The only issue before this Court on this point of error is whether the trial court's instruction to disregard was sufficient to cure any argument outside the record by the State.

In response to appellant's objection, the attorney for the State contended that his argument was a reasonable deduction from the evidence. At punishment, the State established that appellant killed his brother in 1974. The State proved at trial that appellant murdered three more people, Magee, Cadena and Galvan, in 1987. In its response to the trial objection, the State asserted it was not unreasonable to argue that appellant would be likely "to do violence in the future," to the extent that he would be capable of murdering three times as many people within thirteen years as he did in 1987.

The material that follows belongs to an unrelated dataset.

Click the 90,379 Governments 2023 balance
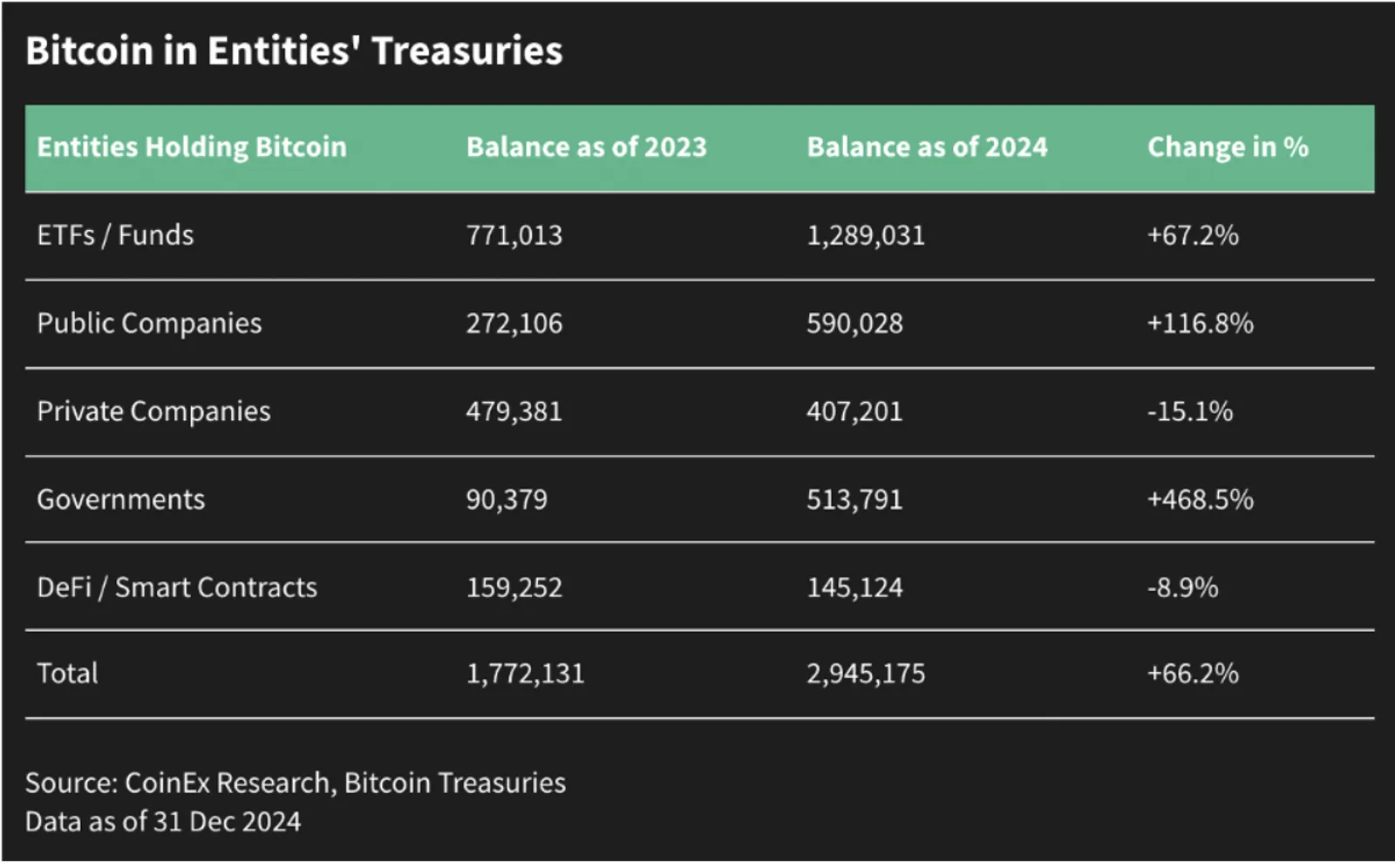Image resolution: width=1395 pixels, height=868 pixels. click(507, 499)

Even if the State's argument was not a reasonable deduction from the evidence and, therefore, improper, it was not so highly prejudicial that it could not be cured. We find the trial court's prompt instruction to disregard was sufficient to cure any error from the argument. McKay v. State, 707 S.W.2d 23, at 37 (Tex.Cr.App.1985), cert. denied 479 U.S. 871, 107 S. Ct. 239, 93 L. Ed. 2d 164; Andujo v. State, 755 S.W.2d 138, at 144 (Tex.Cr.App.1988); and Long v. State, 823 S.W.2d 259, at 270 (Tex.Cr.App.1991). Appellant's sixth point of error is overruled.

The judgment of conviction is affirmed.

CLINTON, J., concurs in the result.

NOTES

[1] In appellant's first capital murder conviction, he was tried for murdering more than one person during the same criminal transaction. See TEX.PENAL CODE ANN. § 19.03(a)(6)(A). Appellant was indicted, tried, and convicted for the murders of Virginia Cadena and Elizabeth Galvan. Johnson v. State, 803 S.W.2d, n. 1, at 276. Even though David Magee, the victim in the instant case, was murdered along with Cadena and Galvan in the same transaction, his murder was the subject of the instant, separate indictment.

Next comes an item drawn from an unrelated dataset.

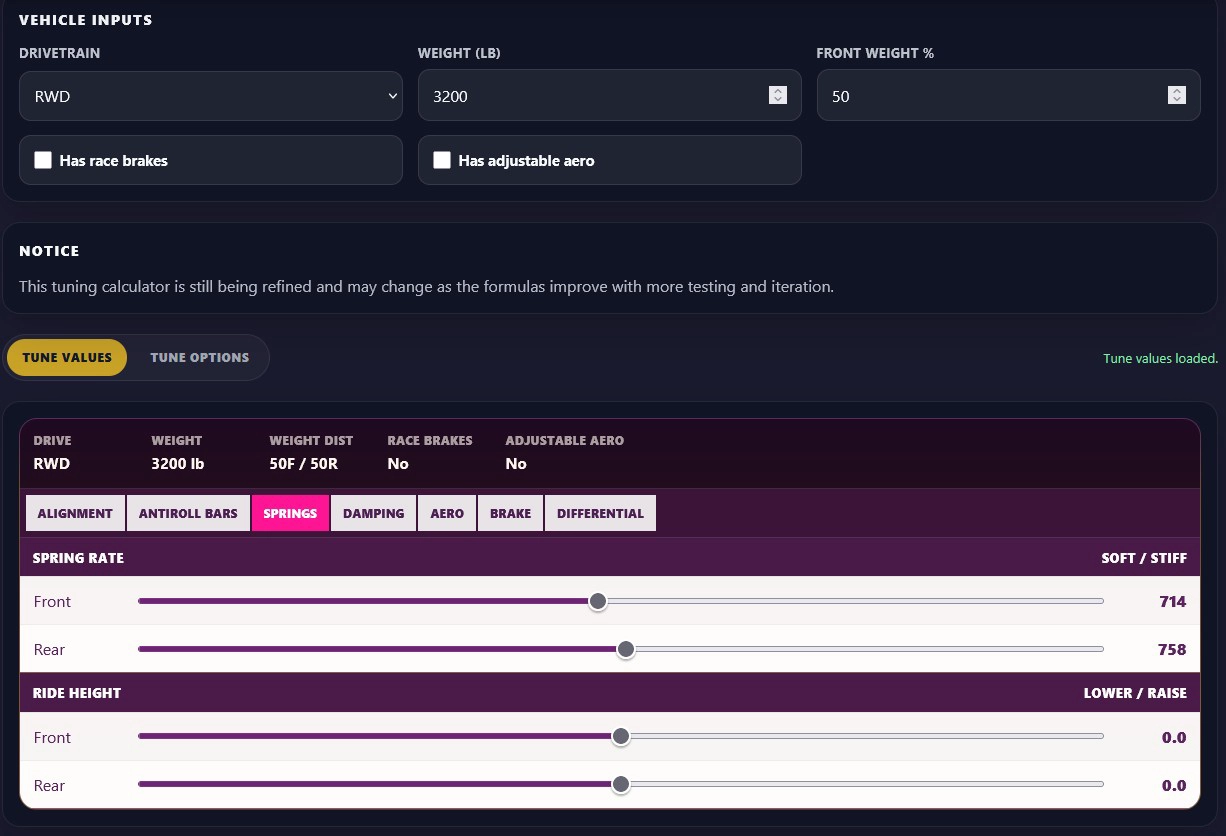This screenshot has width=1226, height=836.
Task: Click the Rear ride height slider handle
Action: click(x=621, y=785)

[2] The instant cause was tried prior to this Court's decision in Geesa v. State, 820 S.W.2d 154 (Tex. Cr.App.1991).

[3] After this conversation with Meiselbach, the police made appellant their prime suspect in the murders. Until that discussion, Johnny Galvan, Cadena's ex-husband, had been their primary suspect. However, they discovered that Johnny Galvan was at work in Texas City on the night of the murders.

[4] Now, see TEX.CODE CRIM.PROC.ANN. Art. 37.071(b)(1).